◆ Input material
=== Begin Enclosure ===

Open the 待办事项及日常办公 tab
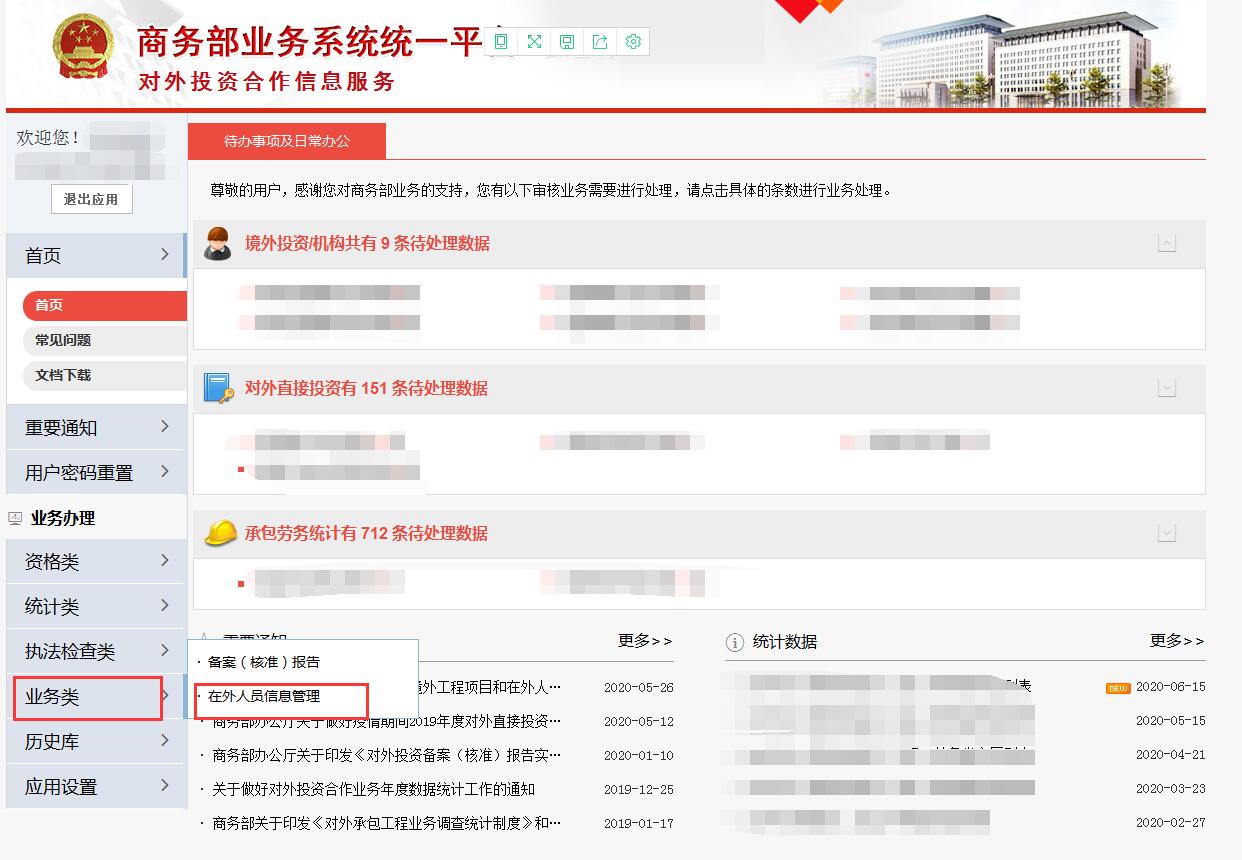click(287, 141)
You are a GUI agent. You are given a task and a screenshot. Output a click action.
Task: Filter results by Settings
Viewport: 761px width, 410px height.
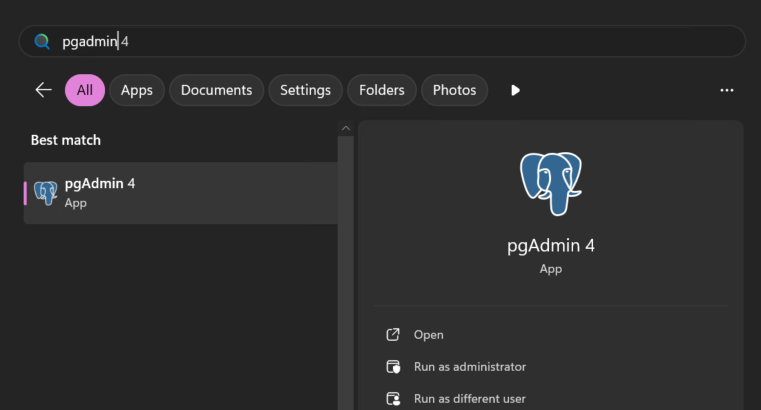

=== End Enclosure ===

Copy every entry exactly, leaving out the pictures.

◆ Written answer
Open the 待办事项及日常办公 tab
click(287, 141)
You are a GUI agent. You are given a task and a screenshot. Output a click action.
Task: Filter results by Settings
Viewport: 761px width, 410px height.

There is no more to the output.